10M MVN draws with rand:
0.5.3: 6.931799 seconds (50.00 M allocations: 2.831 GB, 5.02% gc time)
1.0.0: 26.845489 seconds (80.00 M allocations: 3.725 GiB, 1.24% gc time)
10M MVN draws with rand!:
0.5.3: 1.700891 seconds (8 allocations: 304 bytes)
1.0.0: 2.069793 seconds (11 allocations: 400 bytes)
Example code:
using Distributions
VERSION.major < 1 || using Random, LinearAlgebra;
rng_test(n,d) = for i in 1:n; x=rand(d); end
mv_n=10
mvn = VERSION.major < 1 ? MvNormal(convert(Matrix{Float64},diagm(fill(1,mv_n)))) : MvNormal(Matrix{Float64}(I,mv_n,mv_n));
its=10^7 #number of draws
arr_mv = VERSION.major < 1 ? Array{Float64,2}(length(mvn), its) : Array{Float64,2}(undef, length(mvn), its);
arr_uni=zeros(its);
@time rand!(Normal(), arr_uni); #uni mut
@time a=rng_test(its, Normal()); #uni new
@time rand!(mvn, arr_mv); #mv mut
@time b=rng_test(its,mvn); #mv new
@time rng_test(10^6,mvn); #mv new 1e6
2 Likes
I can reproduce these results with BenchmarkTools.jl.
On v0.6.4
81.089 ms (0 allocations: 0 bytes)
71.954 ms (0 allocations: 0 bytes)
914.587 ms (2 allocations: 48 bytes)
4.679 s (30000000 allocations: 1.94 GiB)
467.012 ms (3000000 allocations: 198.36 MiB)
On v1.0.0
64.882 ms (0 allocations: 0 bytes)
60.341 ms (0 allocations: 0 bytes)
813.071 ms (7 allocations: 240 bytes)
11.989 s (80000000 allocations: 3.73 GiB)

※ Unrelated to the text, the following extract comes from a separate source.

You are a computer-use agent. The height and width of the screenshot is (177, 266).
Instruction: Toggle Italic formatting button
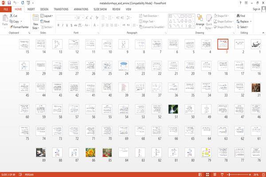pos(63,25)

1.202 s (8000000 allocations: 381.47 MiB)
After quite a bit of digging it appears to boil down to a change in behaviour of the Cholesky decomposition (via PDMats.jl unwhiten!
).
On v0.6.4 we have
julia> c = cholfact(eye(10)) ;
julia> @btime $(c)[:UL]
68.935 ns (2 allocations: 48 bytes)
whereas on v1.0.0 we have
julia> c = cholesky(Matrix{Float64}(I, 10, 10)) ;
julia> @btime $(c).UL
772.167 ns (5 allocations: 208 bytes)
and when you multiply this by a few million (this is done for each multivariate sample) this adds up to quite a difference.
Anyone have any thoughts as to the solution?
4 Likes
OK, so the rabbit warren was somewhat deeper than I thought it was going to be… Interestingly this all comes down to a performance regression in the method string(Char)
. I’ve just filed an issue - see https://github.com/JuliaLang/julia/issues/28870 for details.
3 Likes
One final thing - you can patch this performance issue by including the function redefinition
function Base.getproperty(C::Cholesky, d::Symbol)
Cfactors = getfield(C, :factors)
Cuplo = getfield(C, :uplo)
info = getfield(C, :info)
if d == :U
return UpperTriangular(Symbol(Cuplo) == d ? Cfactors : copy(Cfactors'))
elseif d == :L
return LowerTriangular(Symbol(Cuplo) == d ? Cfactors : copy(Cfactors'))
elseif d == :UL
return (Cuplo == 'U' ? UpperTriangular(Cfactors) : LowerTriangular(Cfactors))
else
return getfield(C, d)
end
end
in your code. This gives the following results.
On v0.6.4
81.089 ms (0 allocations: 0 bytes)
71.954 ms (0 allocations: 0 bytes)
914.587 ms (2 allocations: 48 bytes)
4.679 s (30000000 allocations: 1.94 GiB)
467.012 ms (3000000 allocations: 198.36 MiB)
On v1.0.0 (with performance fix)
65.157 ms (0 allocations: 0 bytes)
60.566 ms (0 allocations: 0 bytes)
823.296 ms (3 allocations: 48 bytes)
2.725 s (40000000 allocations: 1.94 GiB)
272.875 ms (4000000 allocations: 198.36 MiB)
So v1.0.0 can actually go quite a bit faster!
6 Likes
Very nice investigation, thanks!
Nice job.
This is actually a rather scary performance regression since (as this thread demonstrates so well) it has so much potential to creep into other code in all sorts of places. I hope they prioritize it.
1 Like
Thanks for working this out and opening the issue!